*Task to complete*
Update the data below by changing every "Lookbook.nu" to "Lookbook" and leaving everything else as it is.

*Data supplied*

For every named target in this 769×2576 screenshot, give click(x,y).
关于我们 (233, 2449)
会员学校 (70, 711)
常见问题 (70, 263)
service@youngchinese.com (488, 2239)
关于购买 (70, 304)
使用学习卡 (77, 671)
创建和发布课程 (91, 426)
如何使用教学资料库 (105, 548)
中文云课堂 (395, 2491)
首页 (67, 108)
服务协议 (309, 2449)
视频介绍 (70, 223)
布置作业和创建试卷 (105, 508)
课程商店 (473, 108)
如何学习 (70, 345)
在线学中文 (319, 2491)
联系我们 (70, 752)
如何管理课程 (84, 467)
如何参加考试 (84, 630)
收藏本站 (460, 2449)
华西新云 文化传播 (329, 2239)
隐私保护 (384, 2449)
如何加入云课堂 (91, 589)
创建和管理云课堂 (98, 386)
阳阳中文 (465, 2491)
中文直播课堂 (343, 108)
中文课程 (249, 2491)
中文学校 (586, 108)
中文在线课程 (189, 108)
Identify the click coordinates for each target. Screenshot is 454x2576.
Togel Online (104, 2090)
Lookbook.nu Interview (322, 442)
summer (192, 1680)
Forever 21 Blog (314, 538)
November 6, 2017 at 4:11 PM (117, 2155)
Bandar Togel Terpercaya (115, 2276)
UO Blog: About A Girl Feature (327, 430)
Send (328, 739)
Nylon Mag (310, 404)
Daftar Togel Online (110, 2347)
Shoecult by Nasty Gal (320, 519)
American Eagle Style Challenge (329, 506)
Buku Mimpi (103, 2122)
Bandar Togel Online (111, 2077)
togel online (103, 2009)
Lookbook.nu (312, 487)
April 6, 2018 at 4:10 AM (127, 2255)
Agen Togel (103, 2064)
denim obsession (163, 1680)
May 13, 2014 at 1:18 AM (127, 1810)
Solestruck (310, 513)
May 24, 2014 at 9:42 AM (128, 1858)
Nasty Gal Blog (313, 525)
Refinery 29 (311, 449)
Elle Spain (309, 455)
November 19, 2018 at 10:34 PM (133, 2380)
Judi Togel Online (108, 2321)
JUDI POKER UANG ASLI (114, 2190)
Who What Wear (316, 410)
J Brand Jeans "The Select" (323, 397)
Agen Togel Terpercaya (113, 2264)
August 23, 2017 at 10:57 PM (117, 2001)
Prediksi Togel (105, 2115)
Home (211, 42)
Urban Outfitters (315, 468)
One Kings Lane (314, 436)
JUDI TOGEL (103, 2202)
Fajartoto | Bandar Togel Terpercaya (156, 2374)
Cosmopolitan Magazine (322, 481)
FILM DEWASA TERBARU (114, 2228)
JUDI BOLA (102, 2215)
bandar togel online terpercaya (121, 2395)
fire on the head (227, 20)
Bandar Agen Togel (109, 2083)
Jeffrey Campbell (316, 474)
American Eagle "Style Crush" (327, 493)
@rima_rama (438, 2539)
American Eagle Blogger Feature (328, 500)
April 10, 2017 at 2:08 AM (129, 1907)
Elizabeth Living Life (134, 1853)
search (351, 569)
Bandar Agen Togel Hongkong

*Full output*
For every named target in this 769×2576 screenshot, give click(x,y).
关于我们 (233, 2449)
会员学校 (70, 711)
常见问题 (70, 263)
service@youngchinese.com (488, 2239)
关于购买 (70, 304)
使用学习卡 (77, 671)
创建和发布课程 (91, 426)
如何使用教学资料库 (105, 548)
中文云课堂 (395, 2491)
首页 (67, 108)
服务协议 (309, 2449)
视频介绍 (70, 223)
布置作业和创建试卷 (105, 508)
课程商店 (473, 108)
如何学习 (70, 345)
在线学中文 (319, 2491)
联系我们 (70, 752)
如何管理课程 (84, 467)
如何参加考试 (84, 630)
收藏本站 (460, 2449)
华西新云 文化传播 (329, 2239)
隐私保护 (384, 2449)
如何加入云课堂 (91, 589)
创建和管理云课堂 (98, 386)
阳阳中文 (465, 2491)
中文直播课堂 (343, 108)
中文课程 (249, 2491)
中文学校 (586, 108)
中文在线课程 (189, 108)
Identify the click coordinates for each target. Screenshot is 454x2576.
Togel Online (104, 2090)
Lookbook Interview (322, 442)
summer (192, 1680)
Forever 21 Blog (314, 538)
November 6, 2017 at 4:11 PM (117, 2155)
Bandar Togel Terpercaya (115, 2276)
UO Blog: About A Girl Feature (327, 430)
Send (328, 739)
Nylon Mag (310, 404)
Daftar Togel Online (110, 2347)
Shoecult by Nasty Gal (320, 519)
American Eagle Style Challenge (329, 506)
Buku Mimpi (103, 2122)
Bandar Togel Online (111, 2077)
togel online (103, 2009)
Lookbook (312, 487)
April 6, 2018 at 4:10 AM (127, 2255)
Agen Togel (103, 2064)
denim obsession (163, 1680)
May 13, 2014 at 1:18 AM (127, 1810)
Solestruck (310, 513)
May 24, 2014 at 9:42 AM (128, 1858)
Nasty Gal Blog (313, 525)
Refinery 29 (311, 449)
Elle Spain (309, 455)
November 19, 2018 at 10:34 PM (133, 2380)
Judi Togel Online (108, 2321)
JUDI POKER UANG ASLI (114, 2190)
Who What Wear (316, 410)
J Brand Jeans "The Select" (323, 397)
Agen Togel Terpercaya (113, 2264)
August 23, 2017 at 10:57 PM (117, 2001)
Prediksi Togel (105, 2115)
Home (211, 42)
Urban Outfitters (315, 468)
One Kings Lane (314, 436)
JUDI TOGEL (103, 2202)
Fajartoto | Bandar Togel Terpercaya (156, 2374)
Cosmopolitan Magazine (322, 481)
FILM DEWASA TERBARU (114, 2228)
JUDI BOLA (102, 2215)
bandar togel online terpercaya (121, 2395)
fire on the head (227, 20)
Bandar Agen Togel (109, 2083)
Jeffrey Campbell (316, 474)
American Eagle "Style Crush" (327, 493)
@rima_rama (438, 2539)
American Eagle Blogger Feature (328, 500)
April 10, 2017 at 2:08 AM (129, 1907)
Elizabeth Living Life (134, 1853)
search (351, 569)
Bandar Agen Togel Hongkong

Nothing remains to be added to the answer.